Vecchia “Via del Dromo”, ieri l’itinerario cicloturistico per rievocare l’antica strada

Il sentiero ripercorre la storia di un tratto dell’antichissimo percorso che dal centro città attraversava i villaggi della riviera sud e arrivava fino alle porte di Catania. Dieci le tappe e per ognuna di queste una storia per raccontare i beni culturali

 

MESSINA. E’ stato rilanciato ieri pomeriggio, nell’ambito di “Territori Vivi”, l’iniziativa della Pro Loco Messina Sud che promuove e mette in rete persone e luoghi significativi dell’innovazione sociale e culturale del nostro territorio, l’itinerario cicloturistico che rievoca l’antica strada chiamata “Via del dromo”.

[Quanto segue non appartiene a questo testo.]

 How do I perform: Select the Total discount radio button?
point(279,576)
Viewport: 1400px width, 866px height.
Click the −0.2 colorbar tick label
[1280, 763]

Ideato dall’Associazione Ionio Circolo Arci e già vincitore di un Contest Social Innovation organizzato dal Comune di Messina il 15 Maggio 2015, il sentiero ripercorre la storia di un tratto dell’antichissima strada che dal centro città attraversava i villaggi della riviera sud e arrivava fino alle porte di Catania.

Lungo questa strada (l’attuale Via Consolare Valeria) sorgevano le principali industrie delle essenze della Sicilia, di cui ancora oggi si possono ammirare alcuni resti, insieme alle pregevoli ville edificate dalle antiche famiglie della borghesia imprenditoriale straniera e messinese. Per Messina è il primo progetto di itinerario cicloturistico per la riqualificazione delle periferie urbane nel segno della cultura e della sostenibilità.

“Ora ti cuntu ‘na storia”, recitava il claim del ciclotour di ieri. I soci della Pro Loco Messina Sud e dell’Associazione Ionio, infatti, nella veste di “narratori su due ruote”, hanno raccontato le storie legate ai beni culturali visibili in ognuna delle dieci tappe (Palazzina Grill, Noria di Minissale, Villa De Pasquale, Chiesa della Calispera, Ex Sanderson, vecchio cancello dell’Abbazia Roccamatore, Chiesa S.Domenica, Villa Pennisi e Villa Melania).

Durante il percorso sono state narrate le vicende delle famiglie straniere Sanderson e Grill e della più antica famiglia Mondio, quest’ultima con la testimonianza di uno dei discendenti, il dott. Francesco Passalacqua, presente nella tappa davanti a Palazzo Mondio. Al centro delle storie anche il ricordo dell’antica civiltà contadina che popolava le campagne circostanti: dalla spiegazione del vecchio meccanismo idraulico della Noria di Minissale al racconto del duro lavoro delle gelsominaie. E a memoria delle origini più antiche dei luoghi dell’itinerario, sono state narrate le storie della Chiesa della Calispera, dell’Abbazia Roccamatore e dell’area archeologica di epoca romana denominata Villa Melania.

Il ciclotour si è concluso intorno alle ore 18.30 nella sede operativa di Pistunina della Pro Loco Messina Sud e dell’Associazione Ionio Circolo Arci, dove dal 2017 si custodisce e si aggiorna continuamente un archivio di documenti, libri, locandine e manifesti legati alla storia locale e alle attività svolte sul territorio dalle due associazioni. La sede, con il suo spazio esterno destinato a giardino e orto sociale, è diventata negli anni un punto di aggregazione e di ideazione di progetti culturali e sociali molto importanti per la periferia sud, e in generale per la città di Messina.

Nei prossimi giorni verrà pubblicato un racconto multimediale dell’evento a cura di MaCù – Sudio fotografico”, partner dell’iniziativa “Territori Vivi” e dei relativi progetti.